Pressure on Yemeni President Ali Abdullah Saleh to resign intensified yesterday when the leaders of two of the nation’s most important tribes abandoned him and joined the anti-regime movement.
The news came as an official denied reports that police killed four people on Friday in an assault on an anti-government protest in Aden, blaming a southern secessionist group for the attack.
Powerful tribal leaders, including those of the Hashid and Baqil, pledged to join protests against Saleh at a gathering north of the capital, a tribal source said.
“I have announced my resignation from the General People’s Congress in protest at the repression of peaceful demonstrators in Sana’a, Taez and Aden,” Hashid tribal chief Sheikh Hussein bin Abdullah al-Ahmar was quoted as saying, in reference to the ruling party.
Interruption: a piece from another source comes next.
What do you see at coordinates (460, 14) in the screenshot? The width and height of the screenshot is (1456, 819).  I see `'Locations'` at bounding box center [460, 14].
The Hashids are considered Yemen’s most powerful tribal confederation and include nine clans, among them the Sanhan, long a bulwark of Saleh’s regime.
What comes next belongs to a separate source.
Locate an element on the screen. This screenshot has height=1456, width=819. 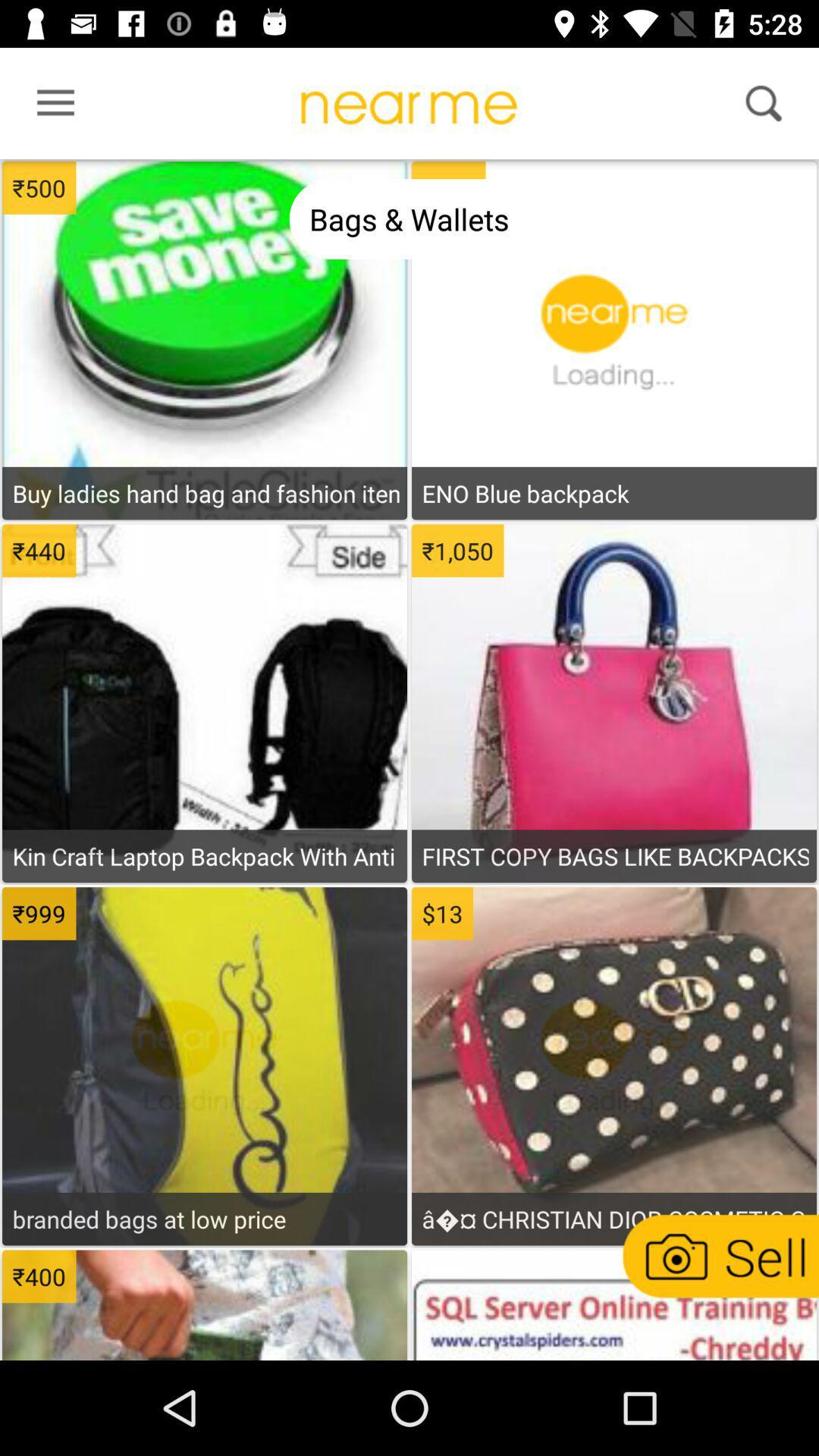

The announcement was warmly received by a large crowd of tribesmen, including members of Yemen’s second-largest tribe, the Baqil, who gathered for the meeting, according to the tribal source.
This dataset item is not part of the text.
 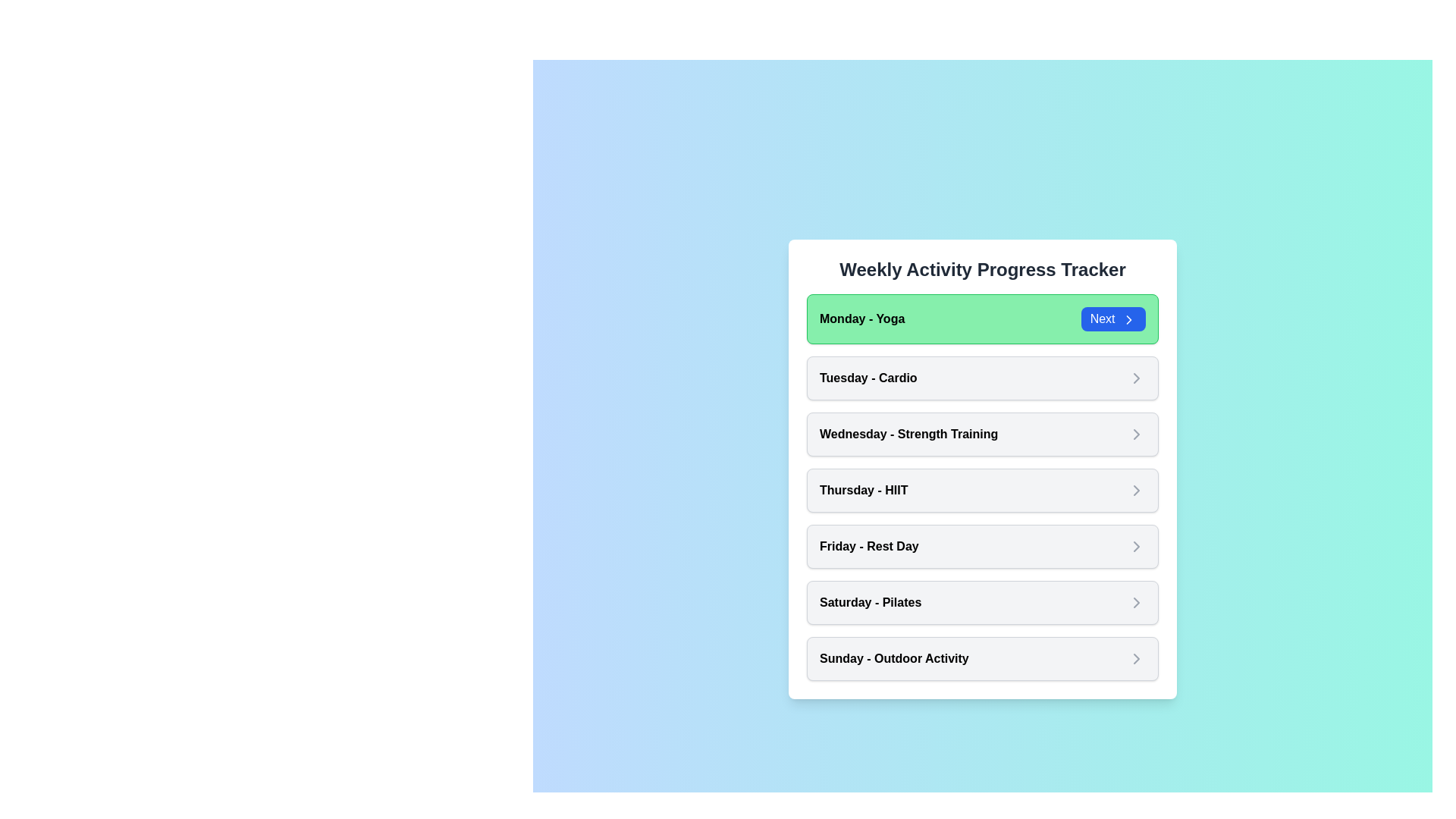 What do you see at coordinates (864, 491) in the screenshot?
I see `the text label that indicates the scheduled activity for Thursday, which is 'HIIT', located in the fourth item of the vertically-stacked list of activities` at bounding box center [864, 491].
The two tribes announced they would support the popular uprising against Saleh, who has refused to step down after three decades in power, to chants of “the people want the fall of the regime.”
According to an Agence-France Presse tally based on reports by medics and witnesses, at least 19 people have been killed in almost daily clashes at anti-regime protests since they erupted on Feb. 16.
Medics said security forces used live ammunition on a demonstration in the southern city of Aden, which has seen the worst violence, bringing the death toll to four yesterday from just one rally with 40 others wounded.
They identified three of the dead as demonstrator Mohammed Ahmed Saleh, 17; Hael Walid, 21, and Salem Bashaj, an employee at the state electricity company who was shot outside his home.
A hospital official in Aden confirmed that a fourth protester had died of wounds sustained in the gunfire.
A Yemeni official yesterday denied reports of a police raid.